Saved entries
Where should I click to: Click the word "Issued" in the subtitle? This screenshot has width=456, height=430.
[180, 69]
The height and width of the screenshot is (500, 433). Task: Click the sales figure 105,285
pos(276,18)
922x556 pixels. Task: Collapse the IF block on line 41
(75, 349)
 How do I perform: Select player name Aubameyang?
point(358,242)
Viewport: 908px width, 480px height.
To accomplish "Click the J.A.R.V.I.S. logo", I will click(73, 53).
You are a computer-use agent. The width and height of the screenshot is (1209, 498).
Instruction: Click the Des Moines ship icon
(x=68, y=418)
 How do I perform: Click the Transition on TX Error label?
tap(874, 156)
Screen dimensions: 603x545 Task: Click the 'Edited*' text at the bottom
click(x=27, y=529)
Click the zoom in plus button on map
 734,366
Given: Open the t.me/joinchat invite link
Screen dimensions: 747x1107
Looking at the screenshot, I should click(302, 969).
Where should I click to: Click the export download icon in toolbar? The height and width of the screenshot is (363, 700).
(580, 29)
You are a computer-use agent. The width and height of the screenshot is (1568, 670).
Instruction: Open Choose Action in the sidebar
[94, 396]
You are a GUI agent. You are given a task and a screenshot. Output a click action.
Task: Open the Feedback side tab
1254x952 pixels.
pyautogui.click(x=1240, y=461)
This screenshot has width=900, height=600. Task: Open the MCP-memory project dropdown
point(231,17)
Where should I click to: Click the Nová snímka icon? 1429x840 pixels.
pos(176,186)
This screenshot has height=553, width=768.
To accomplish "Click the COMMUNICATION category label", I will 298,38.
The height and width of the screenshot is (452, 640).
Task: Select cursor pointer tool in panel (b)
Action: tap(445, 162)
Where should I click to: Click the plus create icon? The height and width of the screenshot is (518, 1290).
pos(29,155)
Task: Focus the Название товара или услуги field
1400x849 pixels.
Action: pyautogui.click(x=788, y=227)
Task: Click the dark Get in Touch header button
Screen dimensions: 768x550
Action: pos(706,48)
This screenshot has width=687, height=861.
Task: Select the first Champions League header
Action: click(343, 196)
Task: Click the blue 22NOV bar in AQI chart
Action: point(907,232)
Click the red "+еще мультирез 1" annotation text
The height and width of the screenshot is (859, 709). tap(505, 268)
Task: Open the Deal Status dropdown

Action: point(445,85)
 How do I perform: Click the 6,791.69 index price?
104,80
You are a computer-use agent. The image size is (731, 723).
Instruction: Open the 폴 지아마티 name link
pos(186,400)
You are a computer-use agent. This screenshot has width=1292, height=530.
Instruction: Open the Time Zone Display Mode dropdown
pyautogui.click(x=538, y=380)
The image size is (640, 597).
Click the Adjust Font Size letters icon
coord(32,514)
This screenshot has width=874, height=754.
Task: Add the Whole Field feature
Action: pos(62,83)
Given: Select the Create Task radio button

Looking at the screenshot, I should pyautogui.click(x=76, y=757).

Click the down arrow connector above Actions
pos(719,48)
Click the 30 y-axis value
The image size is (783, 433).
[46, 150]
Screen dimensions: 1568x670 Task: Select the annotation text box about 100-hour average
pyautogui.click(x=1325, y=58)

[Work to complete]
In the data above, find the line that contains "Screen dimensions: 747x1107" and the line that contains "Task: Click the dark". Repeat exactly those lines and every line between them, and only those.

[Answer space]
Screen dimensions: 747x1107
Looking at the screenshot, I should click(302, 969).
Where should I click to: Click the export download icon in toolbar? The height and width of the screenshot is (363, 700).
(580, 29)
You are a computer-use agent. The width and height of the screenshot is (1568, 670).
Instruction: Open Choose Action in the sidebar
[94, 396]
You are a GUI agent. You are given a task and a screenshot. Output a click action.
Task: Open the Feedback side tab
1254x952 pixels.
pyautogui.click(x=1240, y=461)
This screenshot has width=900, height=600. Task: Open the MCP-memory project dropdown
point(231,17)
Where should I click to: Click the Nová snímka icon? 1429x840 pixels.
pos(176,186)
This screenshot has height=553, width=768.
To accomplish "Click the COMMUNICATION category label", I will 298,38.
The height and width of the screenshot is (452, 640).
Task: Select cursor pointer tool in panel (b)
Action: tap(445, 162)
Where should I click to: Click the plus create icon? The height and width of the screenshot is (518, 1290).
pos(29,155)
Task: Focus the Название товара или услуги field
1400x849 pixels.
Action: pyautogui.click(x=788, y=227)
Task: Click the dark Get in Touch header button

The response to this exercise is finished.